SUPPLIED MATERIAL: Begin

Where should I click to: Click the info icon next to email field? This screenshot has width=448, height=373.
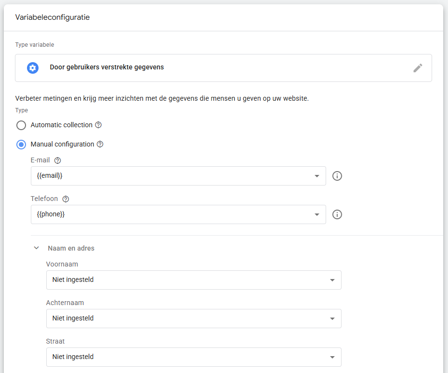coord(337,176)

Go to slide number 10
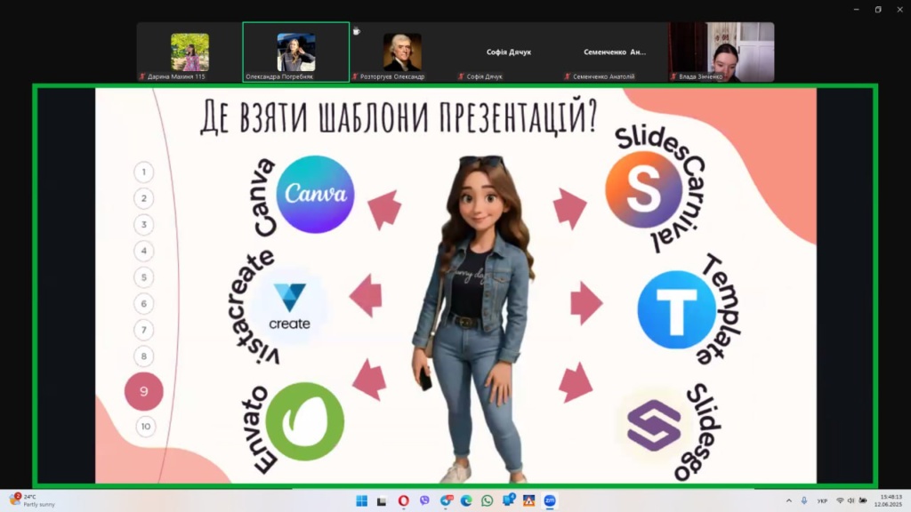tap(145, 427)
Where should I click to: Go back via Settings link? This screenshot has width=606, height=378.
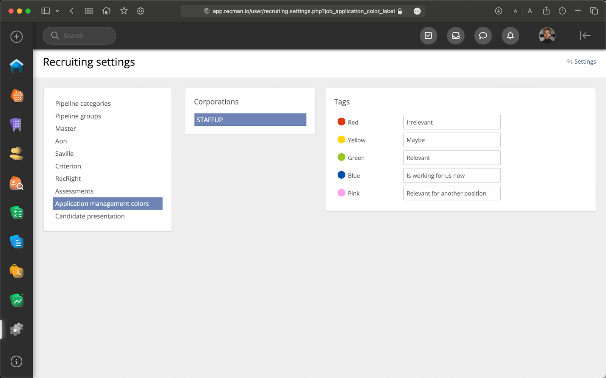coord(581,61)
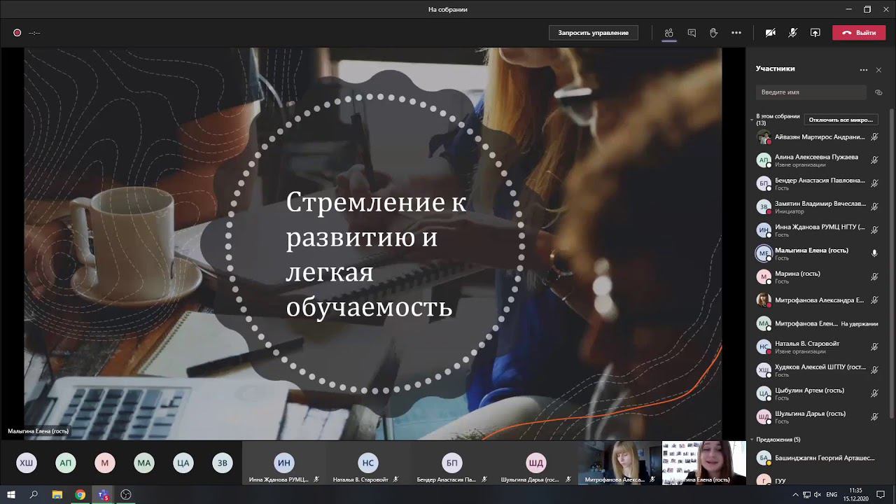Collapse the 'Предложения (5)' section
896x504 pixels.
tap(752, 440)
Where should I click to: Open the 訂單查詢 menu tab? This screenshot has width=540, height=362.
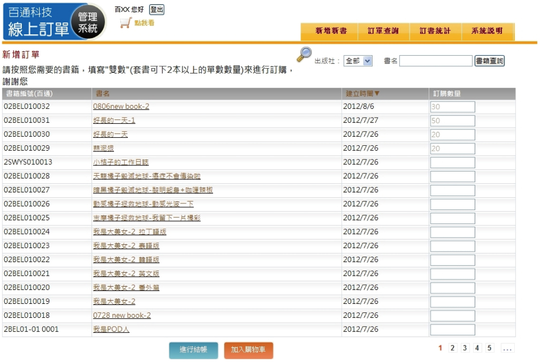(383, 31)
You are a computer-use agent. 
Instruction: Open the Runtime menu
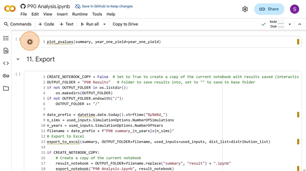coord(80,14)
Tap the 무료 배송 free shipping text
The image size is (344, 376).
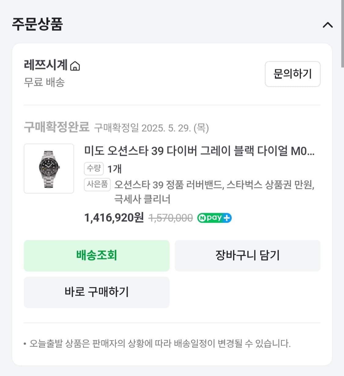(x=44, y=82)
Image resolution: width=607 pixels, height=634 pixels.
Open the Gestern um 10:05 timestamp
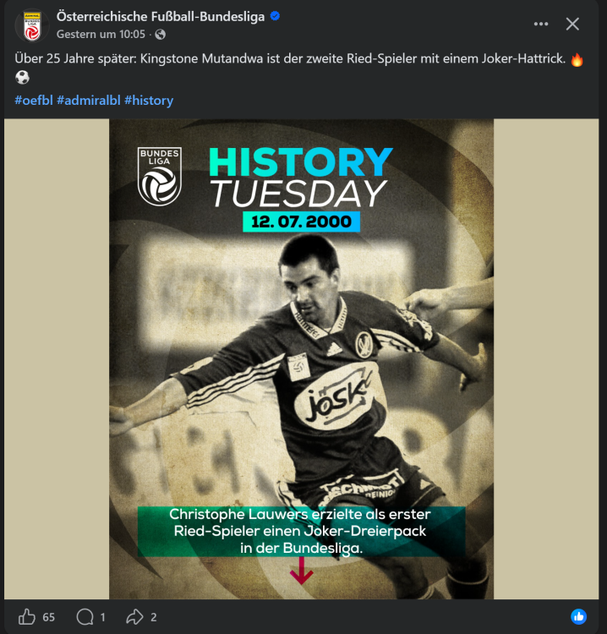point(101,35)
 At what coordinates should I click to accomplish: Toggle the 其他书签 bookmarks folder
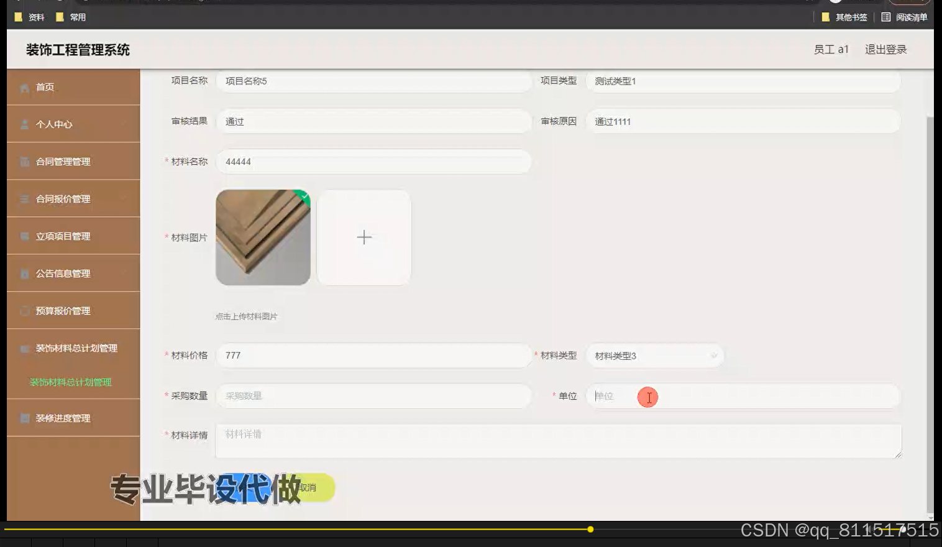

SUPPLIED MATERIAL: End

→ ACTIVITY
After locating the line with "Where should I click to: Open" in the listing above, transcribe it and every line after it to the last, exactly, with no pictures.

→ TASK OUTPUT
Where should I click to: Open the 訂單查詢 menu tab? This screenshot has width=540, height=362.
(383, 31)
You are a computer-use agent. 
Instruction: Open the Runtime menu
coord(80,14)
Tap the 무료 배송 free shipping text
The image size is (344, 376).
(x=44, y=82)
Image resolution: width=607 pixels, height=634 pixels.
Open the Gestern um 10:05 timestamp
point(101,35)
 At what coordinates should I click to accomplish: Toggle the 其他书签 bookmarks folder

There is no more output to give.